(Saved data entries)

:::

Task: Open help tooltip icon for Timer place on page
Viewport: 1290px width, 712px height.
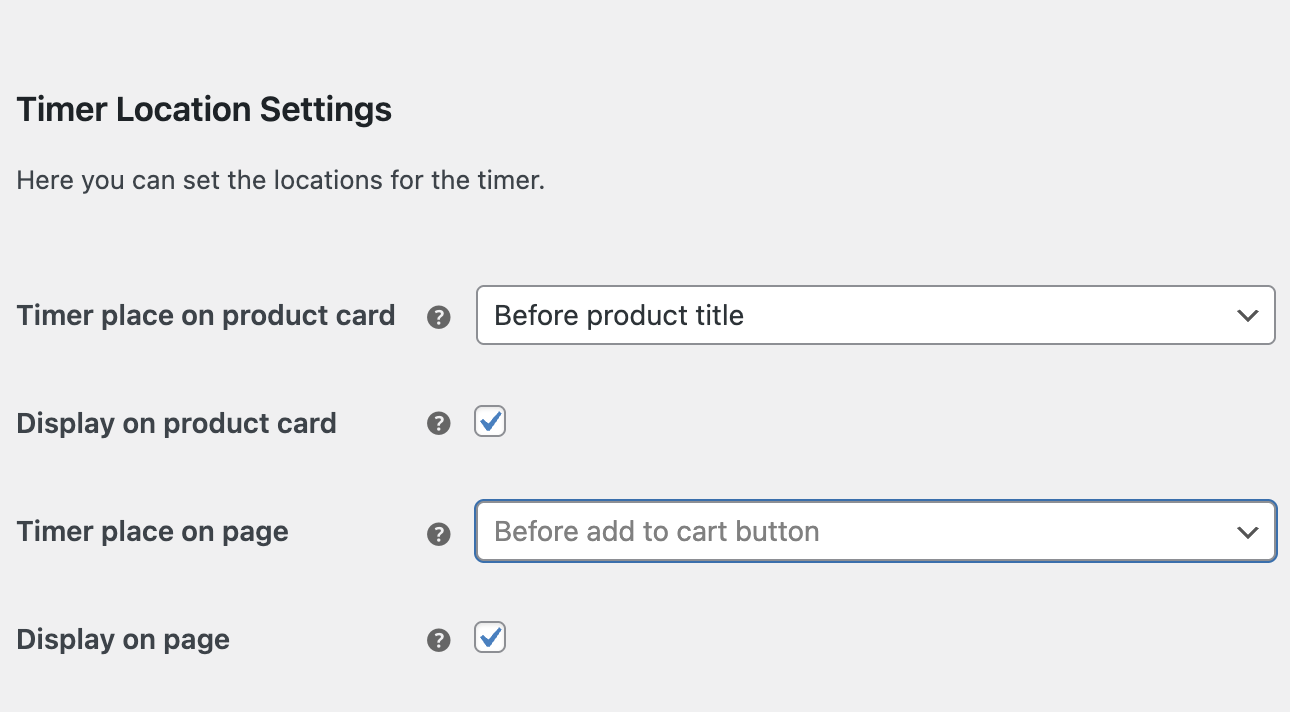Action: tap(438, 533)
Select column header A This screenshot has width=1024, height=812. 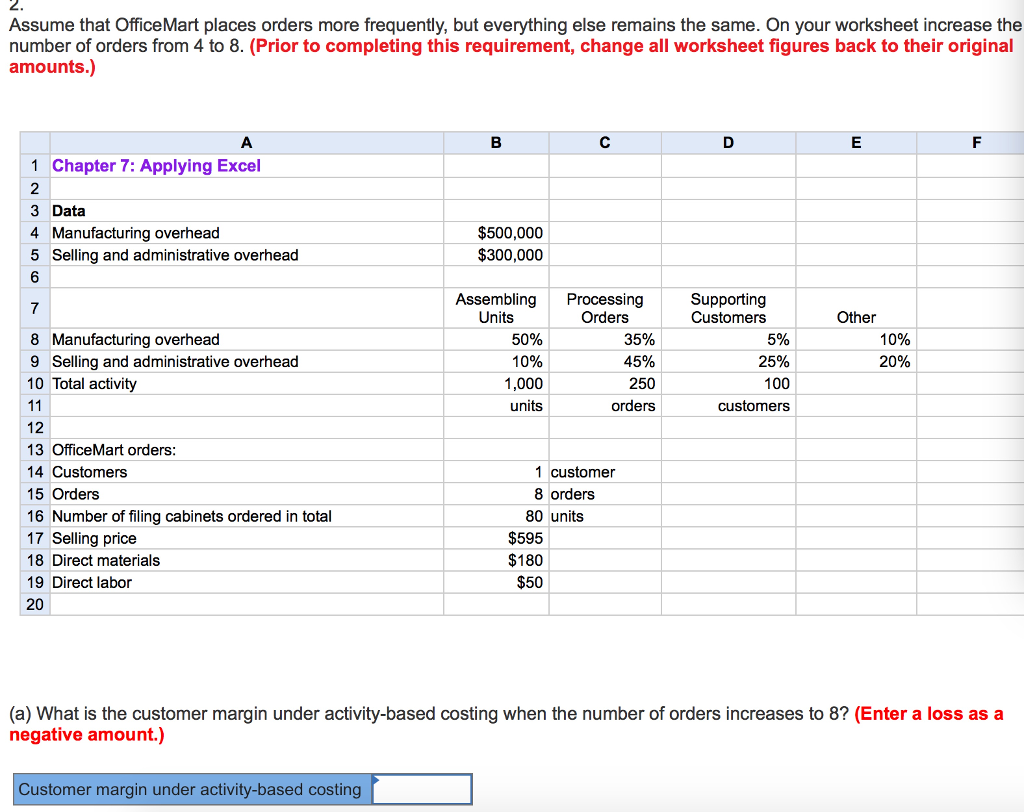tap(246, 142)
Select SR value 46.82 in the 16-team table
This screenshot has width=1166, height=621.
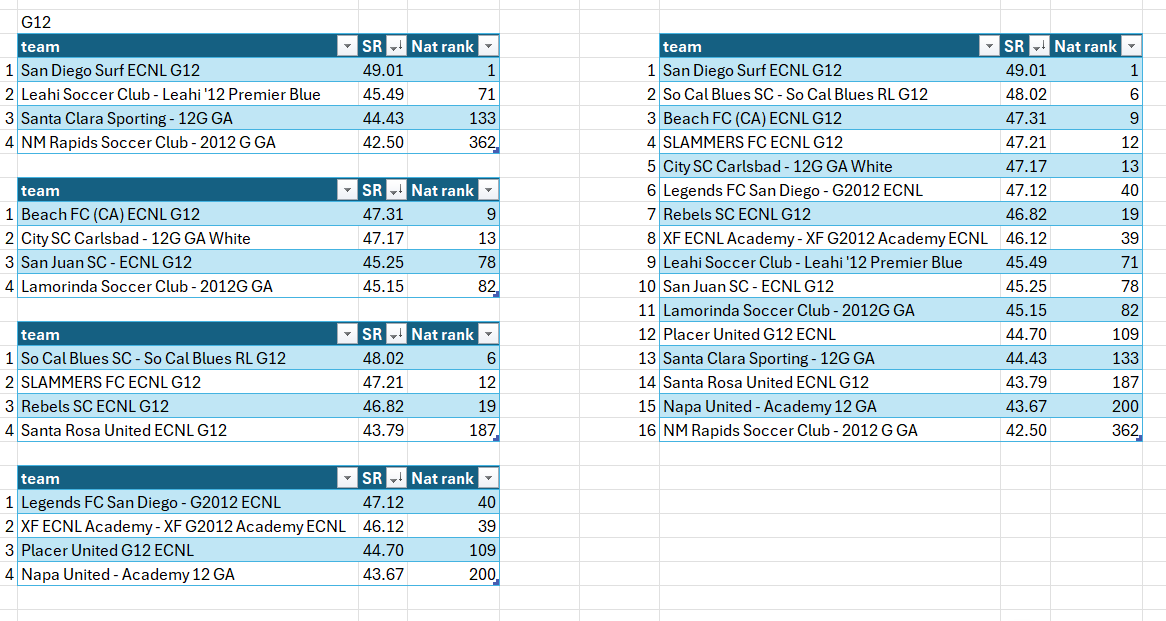tap(1025, 214)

:::

-- YOUR TASK --
Return only the lines that start at the line containing "Select SR value 46.82 in the 16-team table" and finish at the last line of the entries, exactly as written and without pictures.

-- ANSWER BOX --
Select SR value 46.82 in the 16-team table
This screenshot has width=1166, height=621.
tap(1025, 214)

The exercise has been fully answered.